Hoy México mantiene como principal problema el de la inseguridad pública. A pesar de que de 2018 a hoy se detuvo el ascenso exponencial de los crímenes de alto impacto y, en siete años, éstos han descendido notablemente, sobre todo en el último año, no puede negarse que aún hay un dolor social diario que nos aqueja a todos y cuya resolución urge acelerarse.

Pero así como es mezquino negar que persiste la gravedad del problema, también lo es omitir las notables mejoras a ese respecto en la llamada Cuarta Transformación. Decirlo no es una aseveración tibia que busca quedar bien con todos. Es una verdad asequible que, desde el poder y las instituciones, debe analizarse para saber qué profundizar y qué detener para darle celeridad a una resolución urgente.

El autor de esta videocolumna no es especialista en seguridad pública, por lo que una opinión responsable al respecto debe limitarse a la arista de este tema que sí se conoce. Hoy el país vuelve a vivir una efervescencia enorme en este tema, debido al artero, brutal y siempre inadmisible asesinato del Alcalde de Uruapan, Carlos Manzo.

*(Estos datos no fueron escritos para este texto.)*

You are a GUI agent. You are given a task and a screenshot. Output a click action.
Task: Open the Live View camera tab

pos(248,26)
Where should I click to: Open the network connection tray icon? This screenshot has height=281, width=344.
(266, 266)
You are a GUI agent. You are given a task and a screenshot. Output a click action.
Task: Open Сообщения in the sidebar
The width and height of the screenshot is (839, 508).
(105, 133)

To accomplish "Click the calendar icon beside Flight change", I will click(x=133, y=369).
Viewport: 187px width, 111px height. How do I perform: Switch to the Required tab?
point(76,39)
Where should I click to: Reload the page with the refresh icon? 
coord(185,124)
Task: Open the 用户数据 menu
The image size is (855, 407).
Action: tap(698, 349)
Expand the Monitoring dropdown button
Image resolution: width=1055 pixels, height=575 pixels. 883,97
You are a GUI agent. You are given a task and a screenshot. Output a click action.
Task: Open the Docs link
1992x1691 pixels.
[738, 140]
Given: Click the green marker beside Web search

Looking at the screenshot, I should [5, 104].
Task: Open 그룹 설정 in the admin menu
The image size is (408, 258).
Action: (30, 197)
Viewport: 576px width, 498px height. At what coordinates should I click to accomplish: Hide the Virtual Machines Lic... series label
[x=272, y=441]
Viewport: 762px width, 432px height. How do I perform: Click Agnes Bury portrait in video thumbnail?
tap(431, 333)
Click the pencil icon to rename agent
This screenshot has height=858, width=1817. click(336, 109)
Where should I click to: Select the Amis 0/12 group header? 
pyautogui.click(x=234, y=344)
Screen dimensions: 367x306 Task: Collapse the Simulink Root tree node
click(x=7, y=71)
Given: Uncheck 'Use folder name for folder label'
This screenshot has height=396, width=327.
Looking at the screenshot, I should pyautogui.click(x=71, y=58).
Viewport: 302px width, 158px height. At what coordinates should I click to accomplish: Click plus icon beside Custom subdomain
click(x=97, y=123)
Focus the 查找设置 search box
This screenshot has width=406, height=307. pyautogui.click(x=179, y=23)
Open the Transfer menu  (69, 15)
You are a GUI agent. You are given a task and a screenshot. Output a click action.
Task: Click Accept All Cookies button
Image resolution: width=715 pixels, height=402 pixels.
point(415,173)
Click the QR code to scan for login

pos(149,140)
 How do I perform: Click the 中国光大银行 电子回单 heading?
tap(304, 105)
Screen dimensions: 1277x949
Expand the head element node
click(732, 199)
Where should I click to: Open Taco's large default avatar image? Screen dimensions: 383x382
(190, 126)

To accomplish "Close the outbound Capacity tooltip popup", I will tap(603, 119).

Y antes de emitir cualquier análisis al respecto, este espacio condena el crimen y exige justicia.

De acuerdo con datos del portal Ciudadanos Observando, en el sexenio de Calderón fueron asesinados 24 alcaldes; en el de Peña Nieto 39; con López Obrador 17 y en el actual sexenio la cifra llega a 10. En una nota de Animal Político de 2016, se especifica que hasta ese año habían sido asesinados 82 autoridades locales, y que son cuatro las entidades de la República donde ha primado ese tipo de crimen: Oaxaca, Guerrero, Veracruz y Michoacán.

Todo crimen es lamentable y merece justicia. Y justamente por esa premisa es que resulta un oportunismo vil el blandir el asesinato de Carlos Manzo como una bandera de protesta, porque eso omite la cauda de munícipes asesinados en todos esos sexenios, donde las cifras alarmantes, de nuevo, comenzaron a disminuir a partir de 2018.

Dicho ello, y ante el hecho de que de nuevo vuelve a tratar de impugnarse la consigna de “abrazos, no balazos”, vale la pena ahondar en su origen y entender cuál es el eje rector de la llamada Cuarta Transformación para combatir el crimen, para de ese modo entender su perspectiva y evidenciar a los ignorantes de siempre, que, con una vulgaridad mental excesiva, se burlan del concepto o, peor, creen realmente que esa política implica dar abrazos a los delincuentes.

En el año 2007 arrancó la llamada “guerra contra el narco” del espurio Felipe Calderón, hecho que hoy, con la evidencia disponible y con García Luna en la cárcel por narcotráfico, podemos aseverar que no fue sino una farsa sangrienta que entregó el país al crimen organizado y sus efectos principales fueron el crecimiento exponencial de las células criminales y los delitos de alto impacto en todo el país.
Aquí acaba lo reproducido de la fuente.